Call of Duty mimo bardzo udanego skoku w czasy współczesne(CoD 4) postanowił wrócić do korzeni. Po raz kolejny walczymy podczas II wojny światowej.
Do wykonania mamy łącznie 16 misji. Zwiedzimy klasyczne miejsca (Stalingrad, Berlin) i rzedziej w grach spotykane (Okinawa, Peleliu i Makin). Ogólnie klimat wojennej zawieruchy jest oddany całkiem nieźle. Wszędzie coś wybucha, non stop słychać strzały, jakiś czołg płonie, a nad głowami latają samoloty. Jak to na wojnie.
Front
Wykonanie jednego elementu misji od razu uruchamia kolejny, przez co nie stoimy w miejscu. Atmosfera jest naprawdę gorąca. Jednak po dłuższym czasie czar zanika, a bieganina z karabinem nie wzbudza już takich emocji. Występuje strasznie dużo skryptów, przez co ciągle robimy to, co twórcy każą.

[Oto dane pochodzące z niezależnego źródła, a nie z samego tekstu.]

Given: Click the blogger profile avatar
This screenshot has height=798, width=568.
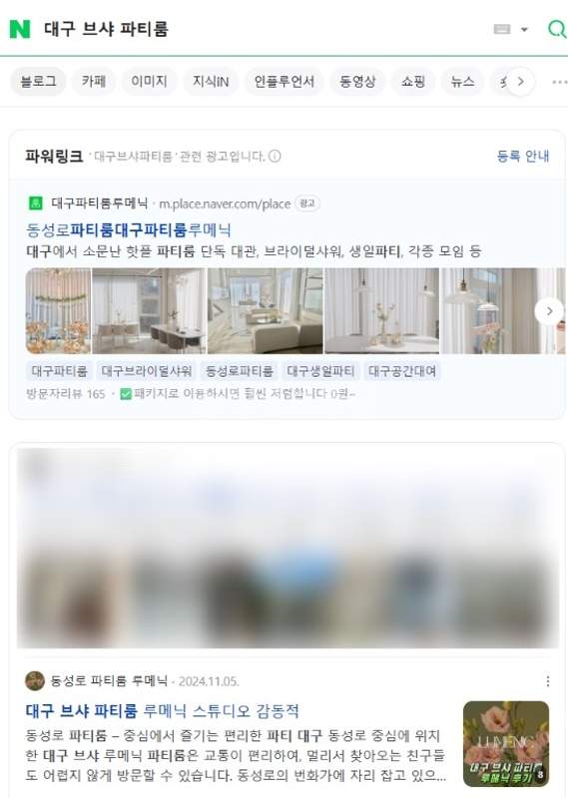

Nie można wybrać innej drogi niż ta "właściwa”, a mały kamyk może być przeszkodzą nie do pokonania. Z czasem również ma się wrażenie, że wojna dzieje się tylko tam, gdzie jest gracz. Wygląda to tak, iż żołnierze czekają specjalnie na sygnał, by móc strzelać akurat do nas i tylko z nami walczyć.
Dlatego też zamiast wojennych przeżyć towarzyszy nam uczucie uczestniczenia w czymś rodzaju filmu.
Ukończenie tytułu jako pojedynczy gracz wymaga maksimum 8 godzin. Możemy jednak przejść kampanię wraz z trzema kolegami grając po sieci czy w Internecie.
Walka
Przeciwnicy potrafią dobrze zorganizować atak, wziąć nas z zaskoczenia (szczególnie w przypadku Japończyków) czy celnie rzucić granatem. Jednakże po krótkim czasie nie będą stanowić już większego zagrożenia. Ich sztuczna inteligencja jest całkiem udana, chociaż zdarzają się wpadki.
Arsenał jaki mamy do dyspozycji to oczywiście standardowy, drugowojenny zestaw (z miotaczem ognia) plus możliwość skorzystania z działek stacjonarnych.
Na szczęście nowy CoD nie potrzebuje super komputera do spokojnego grania.
Posiadacze nieco starszych PC-tów nie mają się o co martwić, a gra prezentuje się nieźle. Lokacje są dobrze wykonane, wszędzie widać jakieś zniszczenia, a budynki klimatycznie odwzorowano. Modele wrogów czy pojazdy także prezentują się wzorowo. Podobnie jest z udźwiękowieniem będącym zawsze dopracowanym elementem gier z serii CoD.
Hura!!!!!!!!
Multiplayer to całkowita kopia tego z CoD 4. Był on niezły, ale spodziewałem się jakichś innowacji. Łącznie mamy do dyspozycji 14 map. W rozgrywce za punkty otrzymujemy doświadczenie, które wymieniamy na lepszy arsenał czy umiejętności jak poprawienie celowania czy wytrzymałości. Czasem zdarzają się bonusy, na przykład za pokonanie trzech wrogów bez utraty zdrowia możemy wezwać samolot zwiadowczy.
Nowa część Call of Duty to żadna rewolucja. Po raz kolejny dostajemy bardzo dobrą strzelankę w realiach II wojny swiatowej. Niestety tylko bardzo dobrą, a zapowiadane były duże zmiany. Dla fanów pozycja obowiązkowa, a jak kogoś wcześniejsze części nie zainteresowały to nie ma tutaj czego szukać.